**Work item**
Filter out all lines without the word "button" from the data below, please, and copy the rest.

**Source information**
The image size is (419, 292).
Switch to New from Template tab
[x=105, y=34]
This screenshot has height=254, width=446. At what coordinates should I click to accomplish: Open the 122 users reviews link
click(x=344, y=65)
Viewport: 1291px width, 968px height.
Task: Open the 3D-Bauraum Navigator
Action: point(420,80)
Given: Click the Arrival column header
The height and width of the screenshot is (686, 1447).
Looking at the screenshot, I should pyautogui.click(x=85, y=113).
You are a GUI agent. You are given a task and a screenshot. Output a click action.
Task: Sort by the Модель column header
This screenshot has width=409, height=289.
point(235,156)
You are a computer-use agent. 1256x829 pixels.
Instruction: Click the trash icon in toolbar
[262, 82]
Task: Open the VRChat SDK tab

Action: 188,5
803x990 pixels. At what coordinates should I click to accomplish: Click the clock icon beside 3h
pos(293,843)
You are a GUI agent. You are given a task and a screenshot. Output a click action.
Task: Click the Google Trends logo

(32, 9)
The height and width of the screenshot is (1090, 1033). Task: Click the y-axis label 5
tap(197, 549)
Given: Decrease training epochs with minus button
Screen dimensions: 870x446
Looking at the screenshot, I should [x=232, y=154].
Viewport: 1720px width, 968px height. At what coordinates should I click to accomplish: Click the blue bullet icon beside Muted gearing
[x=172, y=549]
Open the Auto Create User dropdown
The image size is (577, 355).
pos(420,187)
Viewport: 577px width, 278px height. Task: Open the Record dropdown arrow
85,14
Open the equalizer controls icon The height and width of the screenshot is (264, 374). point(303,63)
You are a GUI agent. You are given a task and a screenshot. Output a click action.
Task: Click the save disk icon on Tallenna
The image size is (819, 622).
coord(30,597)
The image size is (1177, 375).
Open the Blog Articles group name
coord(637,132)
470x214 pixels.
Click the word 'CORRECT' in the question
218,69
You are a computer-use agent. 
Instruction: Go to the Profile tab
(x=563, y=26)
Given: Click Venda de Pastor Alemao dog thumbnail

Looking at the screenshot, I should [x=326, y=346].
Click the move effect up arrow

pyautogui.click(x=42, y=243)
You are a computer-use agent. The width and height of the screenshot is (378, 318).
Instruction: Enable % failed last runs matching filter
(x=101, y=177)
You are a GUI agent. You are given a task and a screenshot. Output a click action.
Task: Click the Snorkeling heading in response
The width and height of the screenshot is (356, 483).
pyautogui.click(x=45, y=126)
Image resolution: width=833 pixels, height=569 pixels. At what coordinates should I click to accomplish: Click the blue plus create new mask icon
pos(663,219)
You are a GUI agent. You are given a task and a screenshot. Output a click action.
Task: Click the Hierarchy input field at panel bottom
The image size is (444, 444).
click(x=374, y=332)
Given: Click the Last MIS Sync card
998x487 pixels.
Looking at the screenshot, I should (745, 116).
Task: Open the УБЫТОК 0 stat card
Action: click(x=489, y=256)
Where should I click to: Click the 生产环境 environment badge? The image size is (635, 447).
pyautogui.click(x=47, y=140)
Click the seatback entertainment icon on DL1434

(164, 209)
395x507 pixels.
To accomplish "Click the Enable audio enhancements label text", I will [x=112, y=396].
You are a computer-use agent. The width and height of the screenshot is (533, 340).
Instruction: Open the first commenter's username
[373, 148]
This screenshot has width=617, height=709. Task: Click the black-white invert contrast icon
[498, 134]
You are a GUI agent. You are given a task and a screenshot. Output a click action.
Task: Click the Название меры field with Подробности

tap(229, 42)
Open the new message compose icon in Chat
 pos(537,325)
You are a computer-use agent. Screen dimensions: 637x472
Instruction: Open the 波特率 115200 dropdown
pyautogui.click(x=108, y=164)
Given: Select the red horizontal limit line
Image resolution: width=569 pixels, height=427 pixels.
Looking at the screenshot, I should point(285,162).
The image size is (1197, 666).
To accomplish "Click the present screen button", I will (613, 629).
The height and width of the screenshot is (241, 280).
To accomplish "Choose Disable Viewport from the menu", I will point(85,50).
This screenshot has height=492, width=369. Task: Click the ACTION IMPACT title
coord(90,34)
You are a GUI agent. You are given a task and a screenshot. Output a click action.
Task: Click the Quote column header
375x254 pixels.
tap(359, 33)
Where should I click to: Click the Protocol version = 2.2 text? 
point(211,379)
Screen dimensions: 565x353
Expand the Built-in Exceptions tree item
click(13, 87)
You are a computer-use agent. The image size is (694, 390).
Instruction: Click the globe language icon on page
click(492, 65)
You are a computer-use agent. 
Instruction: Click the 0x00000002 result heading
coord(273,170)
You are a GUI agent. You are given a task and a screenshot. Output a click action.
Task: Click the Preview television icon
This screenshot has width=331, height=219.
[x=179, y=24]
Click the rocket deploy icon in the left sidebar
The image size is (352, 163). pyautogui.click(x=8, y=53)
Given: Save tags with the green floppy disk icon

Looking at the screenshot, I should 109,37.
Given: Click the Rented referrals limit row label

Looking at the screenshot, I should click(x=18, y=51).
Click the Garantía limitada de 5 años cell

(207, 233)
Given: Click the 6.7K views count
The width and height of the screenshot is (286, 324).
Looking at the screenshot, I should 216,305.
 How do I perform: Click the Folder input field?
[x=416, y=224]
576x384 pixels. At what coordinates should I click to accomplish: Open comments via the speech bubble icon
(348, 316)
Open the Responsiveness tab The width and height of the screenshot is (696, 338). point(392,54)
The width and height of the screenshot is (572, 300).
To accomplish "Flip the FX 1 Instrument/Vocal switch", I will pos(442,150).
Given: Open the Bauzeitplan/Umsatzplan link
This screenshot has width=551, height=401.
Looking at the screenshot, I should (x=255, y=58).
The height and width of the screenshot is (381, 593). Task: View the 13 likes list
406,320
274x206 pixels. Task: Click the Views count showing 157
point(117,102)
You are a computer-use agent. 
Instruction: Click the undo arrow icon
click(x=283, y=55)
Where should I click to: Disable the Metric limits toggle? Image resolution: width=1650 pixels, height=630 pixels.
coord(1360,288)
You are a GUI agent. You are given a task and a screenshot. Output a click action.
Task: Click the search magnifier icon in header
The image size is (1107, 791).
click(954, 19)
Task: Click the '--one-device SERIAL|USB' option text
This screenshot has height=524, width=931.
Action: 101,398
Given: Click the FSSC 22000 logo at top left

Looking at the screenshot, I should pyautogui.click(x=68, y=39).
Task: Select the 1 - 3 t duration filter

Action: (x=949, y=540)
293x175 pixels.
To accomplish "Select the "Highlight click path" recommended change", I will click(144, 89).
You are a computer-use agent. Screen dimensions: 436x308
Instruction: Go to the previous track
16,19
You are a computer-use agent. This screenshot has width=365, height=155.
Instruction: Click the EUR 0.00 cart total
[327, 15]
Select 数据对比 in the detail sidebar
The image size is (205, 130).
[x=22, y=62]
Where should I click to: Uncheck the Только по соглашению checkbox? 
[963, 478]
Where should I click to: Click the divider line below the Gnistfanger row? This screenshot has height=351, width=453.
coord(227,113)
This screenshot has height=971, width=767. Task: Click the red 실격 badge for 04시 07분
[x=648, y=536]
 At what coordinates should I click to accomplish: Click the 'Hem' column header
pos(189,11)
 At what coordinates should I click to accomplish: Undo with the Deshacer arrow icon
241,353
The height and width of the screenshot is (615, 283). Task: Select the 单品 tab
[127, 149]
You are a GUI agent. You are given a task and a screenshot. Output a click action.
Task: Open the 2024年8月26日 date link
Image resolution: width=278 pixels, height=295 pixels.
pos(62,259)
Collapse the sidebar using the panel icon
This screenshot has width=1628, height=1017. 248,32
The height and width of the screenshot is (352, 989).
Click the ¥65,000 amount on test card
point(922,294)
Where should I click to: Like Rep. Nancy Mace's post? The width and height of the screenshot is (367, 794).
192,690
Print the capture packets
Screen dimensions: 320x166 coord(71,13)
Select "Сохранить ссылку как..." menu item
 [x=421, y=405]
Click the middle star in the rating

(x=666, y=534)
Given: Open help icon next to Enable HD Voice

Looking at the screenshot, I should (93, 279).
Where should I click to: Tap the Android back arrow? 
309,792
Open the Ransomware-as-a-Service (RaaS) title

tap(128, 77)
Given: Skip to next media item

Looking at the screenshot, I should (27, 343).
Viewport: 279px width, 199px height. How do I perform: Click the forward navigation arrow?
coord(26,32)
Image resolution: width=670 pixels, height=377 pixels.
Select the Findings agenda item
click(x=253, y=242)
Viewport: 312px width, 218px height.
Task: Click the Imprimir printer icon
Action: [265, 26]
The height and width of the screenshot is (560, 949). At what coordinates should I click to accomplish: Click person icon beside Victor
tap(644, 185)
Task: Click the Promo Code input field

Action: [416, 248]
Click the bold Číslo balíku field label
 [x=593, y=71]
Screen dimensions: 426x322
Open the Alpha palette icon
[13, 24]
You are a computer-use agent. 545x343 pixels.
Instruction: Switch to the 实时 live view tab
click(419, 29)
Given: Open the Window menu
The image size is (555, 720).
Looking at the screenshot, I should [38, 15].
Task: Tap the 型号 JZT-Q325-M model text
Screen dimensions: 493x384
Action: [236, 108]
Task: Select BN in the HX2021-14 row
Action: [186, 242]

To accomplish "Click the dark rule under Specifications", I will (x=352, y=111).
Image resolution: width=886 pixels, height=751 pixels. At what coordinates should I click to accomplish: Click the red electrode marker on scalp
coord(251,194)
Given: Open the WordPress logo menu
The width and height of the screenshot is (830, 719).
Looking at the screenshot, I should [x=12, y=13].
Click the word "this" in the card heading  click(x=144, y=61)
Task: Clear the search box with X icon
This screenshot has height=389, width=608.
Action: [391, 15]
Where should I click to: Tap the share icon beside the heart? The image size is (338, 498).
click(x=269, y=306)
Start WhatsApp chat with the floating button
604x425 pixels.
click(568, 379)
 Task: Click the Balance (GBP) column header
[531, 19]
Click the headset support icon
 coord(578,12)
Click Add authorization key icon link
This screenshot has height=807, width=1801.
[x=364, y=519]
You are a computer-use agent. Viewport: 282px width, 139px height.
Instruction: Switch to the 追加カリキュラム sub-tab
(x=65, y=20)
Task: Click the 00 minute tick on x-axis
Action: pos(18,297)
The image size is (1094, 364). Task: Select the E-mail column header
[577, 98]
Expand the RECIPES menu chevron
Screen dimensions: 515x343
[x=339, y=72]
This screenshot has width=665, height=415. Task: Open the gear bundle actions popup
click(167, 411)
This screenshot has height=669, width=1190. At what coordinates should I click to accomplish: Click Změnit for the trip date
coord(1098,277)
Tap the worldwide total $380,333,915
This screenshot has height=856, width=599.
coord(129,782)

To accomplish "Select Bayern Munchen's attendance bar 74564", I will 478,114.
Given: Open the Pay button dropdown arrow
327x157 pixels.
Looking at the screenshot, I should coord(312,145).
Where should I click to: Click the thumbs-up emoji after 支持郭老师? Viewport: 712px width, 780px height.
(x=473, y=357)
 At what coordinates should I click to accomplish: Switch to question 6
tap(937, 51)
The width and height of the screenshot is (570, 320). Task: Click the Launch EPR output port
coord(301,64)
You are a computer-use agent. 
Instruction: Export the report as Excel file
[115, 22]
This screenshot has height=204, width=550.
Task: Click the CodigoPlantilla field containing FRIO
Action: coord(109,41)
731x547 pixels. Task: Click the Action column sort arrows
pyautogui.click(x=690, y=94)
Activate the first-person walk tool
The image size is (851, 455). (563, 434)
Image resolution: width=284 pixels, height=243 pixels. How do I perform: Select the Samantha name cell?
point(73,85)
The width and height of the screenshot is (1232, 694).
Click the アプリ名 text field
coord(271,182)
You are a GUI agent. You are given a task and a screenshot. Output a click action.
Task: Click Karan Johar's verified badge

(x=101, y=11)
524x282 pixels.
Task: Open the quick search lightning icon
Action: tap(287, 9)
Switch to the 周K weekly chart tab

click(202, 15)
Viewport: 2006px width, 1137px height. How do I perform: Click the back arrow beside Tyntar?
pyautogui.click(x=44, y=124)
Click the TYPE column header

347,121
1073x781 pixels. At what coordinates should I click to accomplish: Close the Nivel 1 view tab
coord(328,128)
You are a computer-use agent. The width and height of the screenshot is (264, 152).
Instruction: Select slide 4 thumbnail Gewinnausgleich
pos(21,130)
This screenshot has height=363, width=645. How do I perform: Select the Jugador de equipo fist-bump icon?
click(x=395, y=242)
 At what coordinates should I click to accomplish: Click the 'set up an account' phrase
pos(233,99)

**Output of the task**
Given: Decrease training epochs with minus button
To accomplish "Click the present screen button", I will (613, 629).
Start WhatsApp chat with the floating button
Given: Open the Pay button dropdown arrow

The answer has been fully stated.